Parks, leisure and the arts Somme 100 - Heaton Park in World War One

Healing at Heaton Hall

During the First World War, Heaton Hall was used as a convalescent home for injured soldiers returning from battle.

When these soldiers had left for the front they were replaced by hundreds of the wounded. The rehabilitation at the Hall was managed by Major Robert Tait McKenzie (1867 to 1938), a Canadian physician, of Scottish extraction.

McKenzie was Director of the Physical education department at the University of Pennsylvania in Philadelphia when the war broke out. He joined the royal army medical corps as a surgeon and concentrated his activities on rehabilitating the injured. Mckenzie quickly became a pioneer in the rebuilding of shattered bodies and minds.

He insisted on the importance of physical exercise in the open air and devised a series of special gymnastic manoeuvers for the men. His real contribution though, was in the development of new ways of treating the kind of injuries suffered in wartime. He put his interest in human anatomy to work sculpting and molding copper mask for soldiers injured beyond repair.

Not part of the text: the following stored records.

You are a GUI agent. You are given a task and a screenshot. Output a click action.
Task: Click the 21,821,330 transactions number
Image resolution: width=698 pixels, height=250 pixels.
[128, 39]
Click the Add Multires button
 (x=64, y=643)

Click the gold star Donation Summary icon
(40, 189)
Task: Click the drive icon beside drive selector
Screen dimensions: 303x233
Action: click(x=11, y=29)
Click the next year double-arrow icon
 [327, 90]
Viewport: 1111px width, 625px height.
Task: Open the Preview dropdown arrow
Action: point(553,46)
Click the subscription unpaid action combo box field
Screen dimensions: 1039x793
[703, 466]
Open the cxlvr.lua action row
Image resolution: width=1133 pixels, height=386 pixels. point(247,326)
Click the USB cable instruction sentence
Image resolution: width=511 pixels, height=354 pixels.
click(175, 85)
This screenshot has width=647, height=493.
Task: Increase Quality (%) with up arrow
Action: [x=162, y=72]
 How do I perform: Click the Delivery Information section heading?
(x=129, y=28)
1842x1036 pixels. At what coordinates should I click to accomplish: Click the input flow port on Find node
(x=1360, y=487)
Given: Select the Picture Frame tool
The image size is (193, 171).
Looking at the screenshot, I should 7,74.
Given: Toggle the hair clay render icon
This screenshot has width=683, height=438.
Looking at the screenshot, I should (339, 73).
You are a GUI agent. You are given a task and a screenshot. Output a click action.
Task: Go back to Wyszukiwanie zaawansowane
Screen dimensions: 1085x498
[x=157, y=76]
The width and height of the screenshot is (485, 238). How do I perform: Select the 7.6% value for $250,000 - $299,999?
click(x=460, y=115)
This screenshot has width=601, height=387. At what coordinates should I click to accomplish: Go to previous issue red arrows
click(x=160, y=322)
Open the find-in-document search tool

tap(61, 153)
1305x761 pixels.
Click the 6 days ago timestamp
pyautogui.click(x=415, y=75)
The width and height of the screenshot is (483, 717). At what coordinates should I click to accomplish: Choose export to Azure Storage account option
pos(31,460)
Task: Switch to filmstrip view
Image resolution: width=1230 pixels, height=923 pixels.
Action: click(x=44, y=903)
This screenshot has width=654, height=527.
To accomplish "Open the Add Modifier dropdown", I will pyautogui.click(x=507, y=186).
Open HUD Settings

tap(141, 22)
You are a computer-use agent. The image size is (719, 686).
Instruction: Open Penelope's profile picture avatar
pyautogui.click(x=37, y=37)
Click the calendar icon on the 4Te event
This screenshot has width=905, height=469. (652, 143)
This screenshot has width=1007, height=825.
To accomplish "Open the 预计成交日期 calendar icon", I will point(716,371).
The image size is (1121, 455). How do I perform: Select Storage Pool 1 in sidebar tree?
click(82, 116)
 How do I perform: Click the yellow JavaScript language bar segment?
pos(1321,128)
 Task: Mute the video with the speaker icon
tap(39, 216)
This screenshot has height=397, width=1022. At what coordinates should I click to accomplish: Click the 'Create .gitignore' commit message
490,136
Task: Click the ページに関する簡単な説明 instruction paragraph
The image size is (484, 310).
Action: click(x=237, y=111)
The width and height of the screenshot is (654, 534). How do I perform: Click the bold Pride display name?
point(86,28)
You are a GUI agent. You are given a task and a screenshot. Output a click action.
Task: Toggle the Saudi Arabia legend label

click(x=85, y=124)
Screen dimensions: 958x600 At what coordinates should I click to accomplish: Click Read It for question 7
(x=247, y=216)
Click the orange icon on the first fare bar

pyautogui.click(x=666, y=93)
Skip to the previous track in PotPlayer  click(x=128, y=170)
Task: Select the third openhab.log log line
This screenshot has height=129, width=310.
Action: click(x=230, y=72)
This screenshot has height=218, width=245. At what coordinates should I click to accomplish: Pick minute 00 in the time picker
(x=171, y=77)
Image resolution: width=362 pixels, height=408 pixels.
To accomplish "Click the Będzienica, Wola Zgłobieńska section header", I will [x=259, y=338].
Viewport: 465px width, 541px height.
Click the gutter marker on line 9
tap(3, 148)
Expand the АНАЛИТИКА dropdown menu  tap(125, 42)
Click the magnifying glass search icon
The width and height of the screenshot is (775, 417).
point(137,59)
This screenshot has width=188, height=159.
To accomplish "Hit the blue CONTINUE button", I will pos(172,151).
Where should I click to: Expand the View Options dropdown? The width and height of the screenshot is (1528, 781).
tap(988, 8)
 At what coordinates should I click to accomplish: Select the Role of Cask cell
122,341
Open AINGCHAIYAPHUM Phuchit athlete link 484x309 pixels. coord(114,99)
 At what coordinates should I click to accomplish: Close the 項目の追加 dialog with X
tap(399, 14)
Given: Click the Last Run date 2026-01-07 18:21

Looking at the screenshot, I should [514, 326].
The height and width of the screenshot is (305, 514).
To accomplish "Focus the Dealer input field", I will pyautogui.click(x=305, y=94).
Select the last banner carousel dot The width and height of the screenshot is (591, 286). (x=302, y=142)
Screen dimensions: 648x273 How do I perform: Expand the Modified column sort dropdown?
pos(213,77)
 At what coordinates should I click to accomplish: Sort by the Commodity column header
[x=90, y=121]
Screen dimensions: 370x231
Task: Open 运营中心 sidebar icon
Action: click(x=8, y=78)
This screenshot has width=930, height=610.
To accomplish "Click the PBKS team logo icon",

He personally designed and built whirlpool and hydrotherapy baths to reinvigorate the injured raising money from his well-connected friends. The rooms at the hall were set up as a series of treatment rooms concentrating on specific types of injury. McKenzie also trained soldiers who had been blinded by gas in the trenches as masseurs, believing that their blindness increased their other senses and that they had a useful role to play in relieving the suffering of their comrades.

While his time at the hall was relatively brief (about 18 months) the methods developed there formed the basis of much of modern physiotherapy and rehabilitative medicine.